Summary:
This is esoteric but not 'secret' knowledge. Most practitioners just aren't up-to-date in quantitative methods, which is why we are where we are.
Originally posted by: soccerballtux
Originally posted by: GeezerMan
Link
A black box program that belongs to Goldman Sachs is stolen.
So Assistant U.S. Attorney Joseph Facciponti tells the judge: ?The bank has raised the possibility that there is a danger that somebody who knew how to use this program could use it to manipulate markets in unfair ways.?
Question: Could it be that Goldman Sachs used the program in that way?
No, this is likely one of their complex hedge/risk balancing programs. If they knew all the things that would set off a buy from the computers in GS, then yes they could use this to force GS (through GS's own automated computer risk management programs) to buy up crap.
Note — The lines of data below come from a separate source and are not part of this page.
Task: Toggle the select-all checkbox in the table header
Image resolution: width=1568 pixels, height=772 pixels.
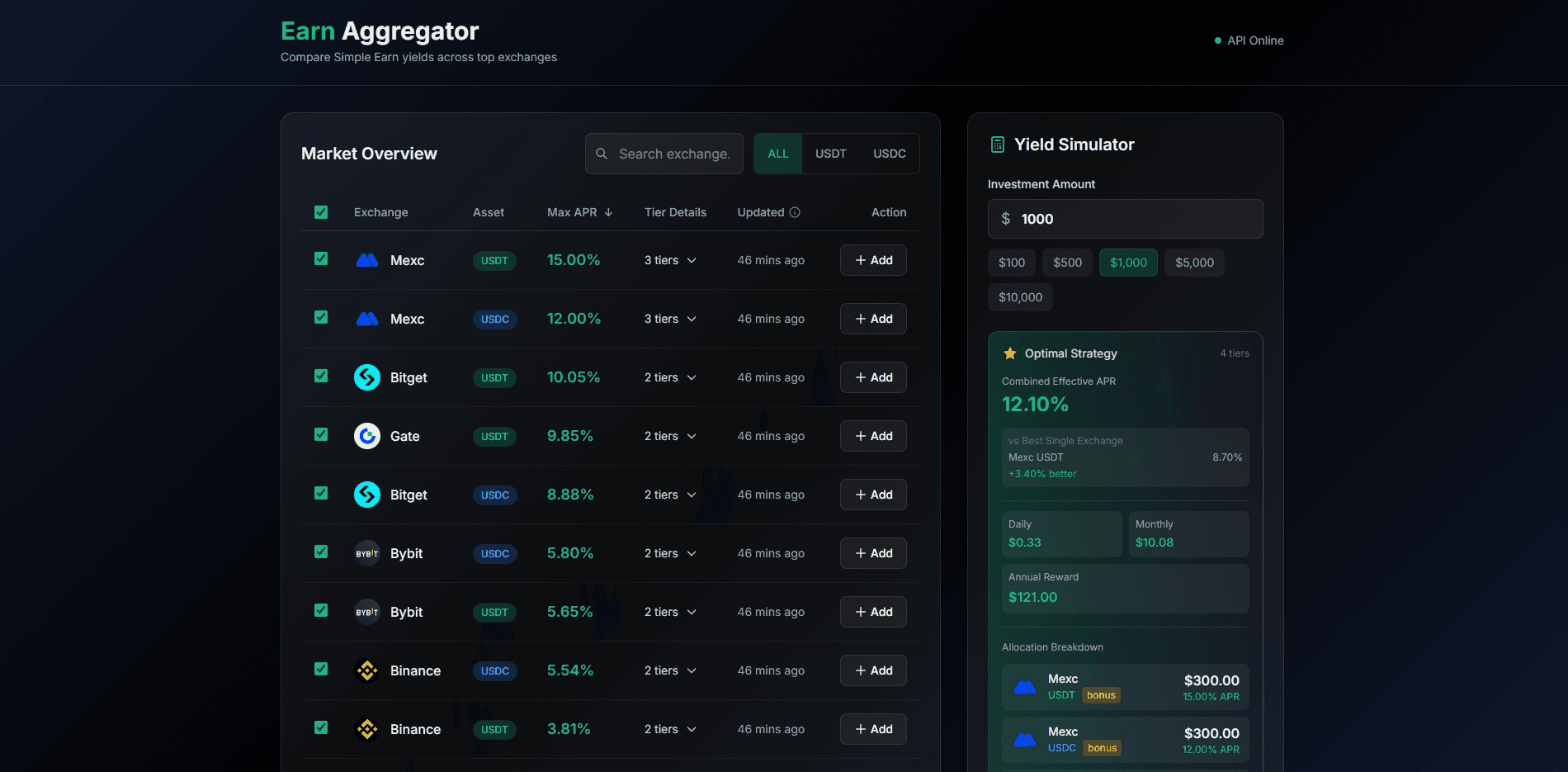Action: pyautogui.click(x=320, y=212)
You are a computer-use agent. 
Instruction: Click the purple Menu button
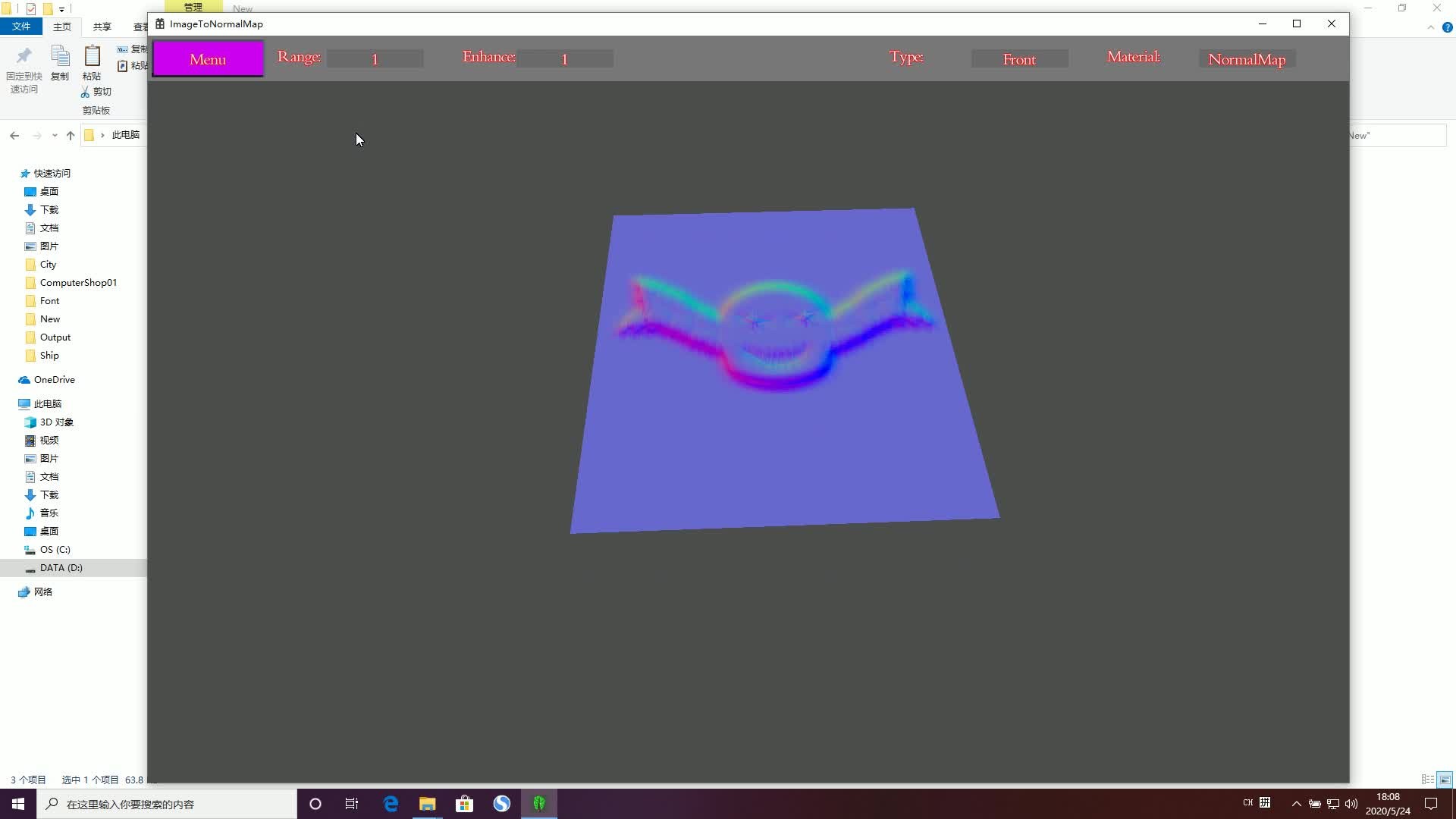208,59
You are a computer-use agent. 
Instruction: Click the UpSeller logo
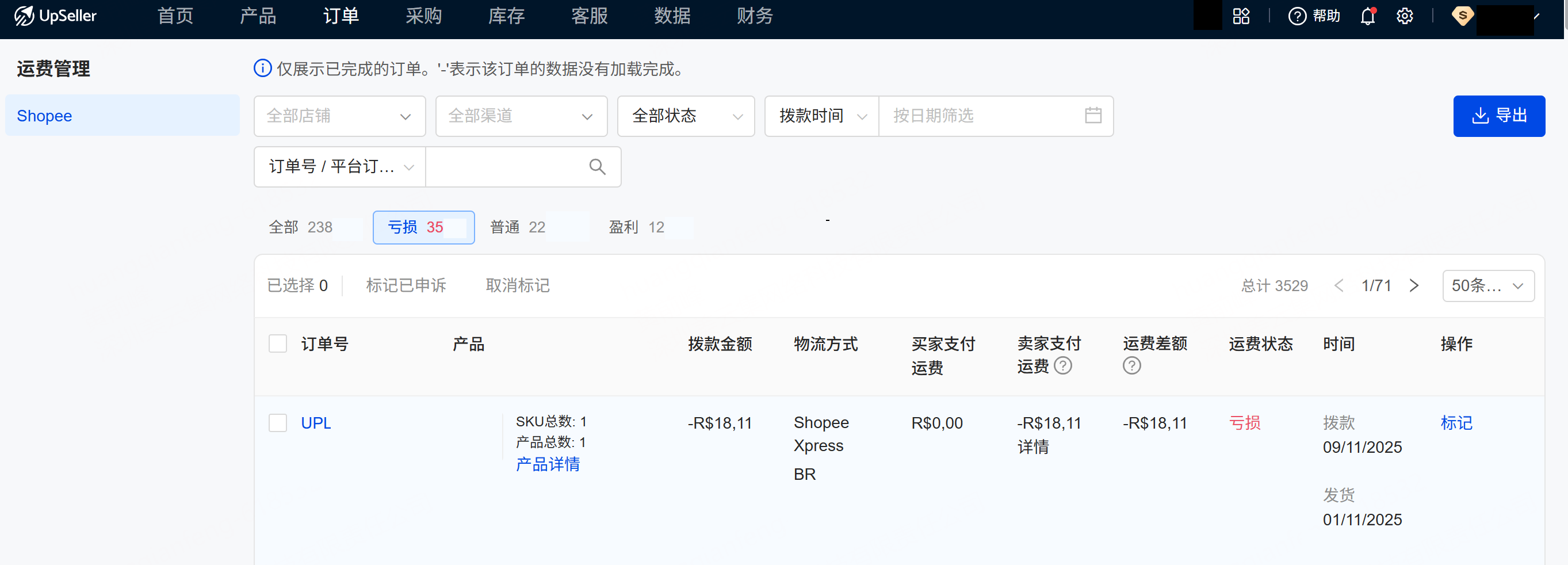(x=55, y=16)
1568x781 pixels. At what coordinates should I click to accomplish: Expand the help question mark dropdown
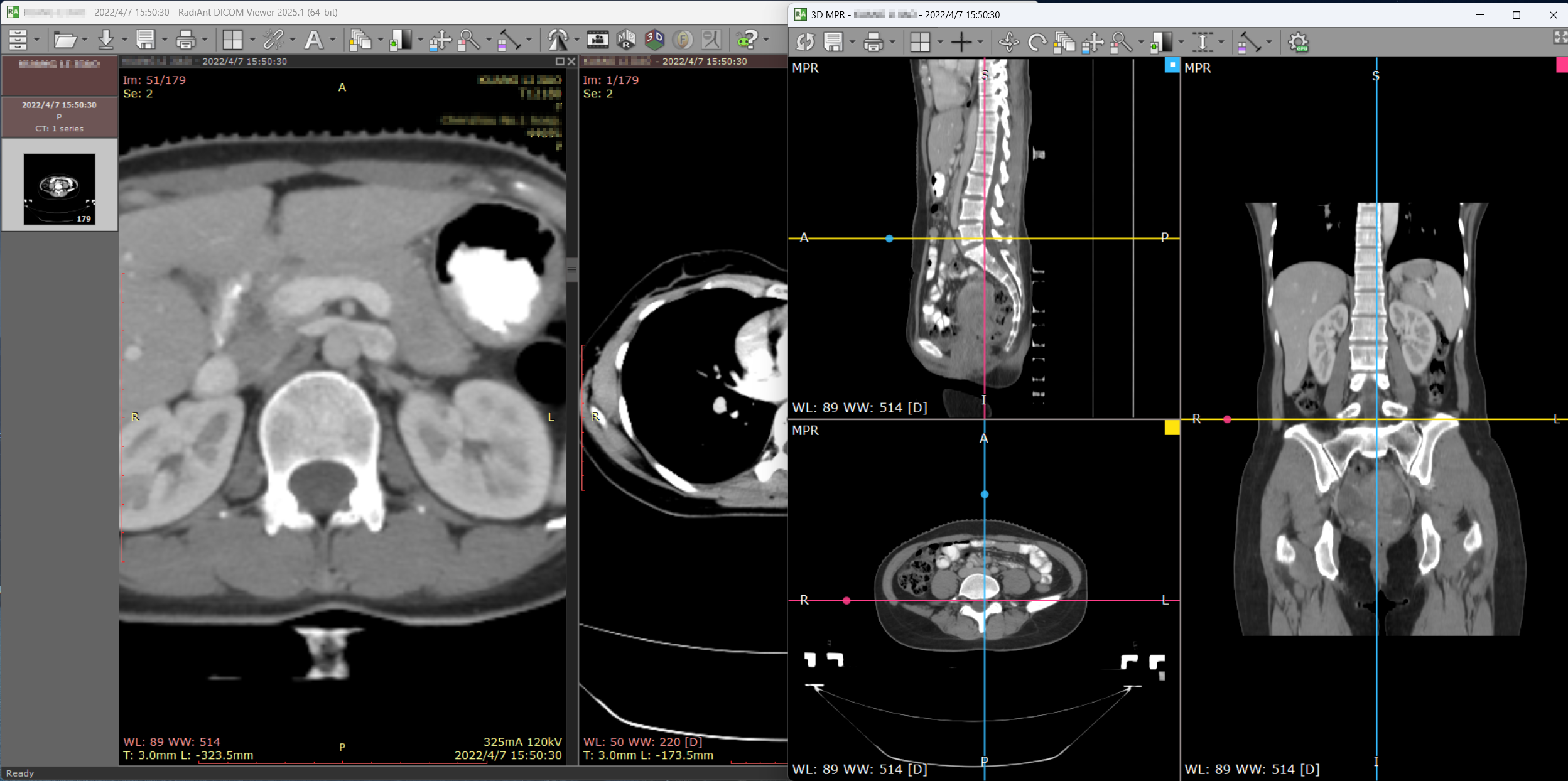(x=766, y=41)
Not much to see here IMO, move along...
It isn't much of a black box, any bio-physicist or neuro-science researcher worth his salt is familiar with
Support Vector Machines add that to this line of research
SVM for Finance.
add to that the data-set that a reasonably large company can get about the economy and you have the best tools available for calculating the true price options etc. should be set at.
This is in contrast to the half-useful
Black Scholes Formula that the Harvard MBAs responsible for the most recent crash where using.
fun fact, BSF tells you where the market thinks it should go and well set-up SVMs will tell you where it will go and you can make a pile of money.
I plan on using this myself as soon as I stop being poor and get enough money to invest on the 6month time-scale that this sort of observation will help with.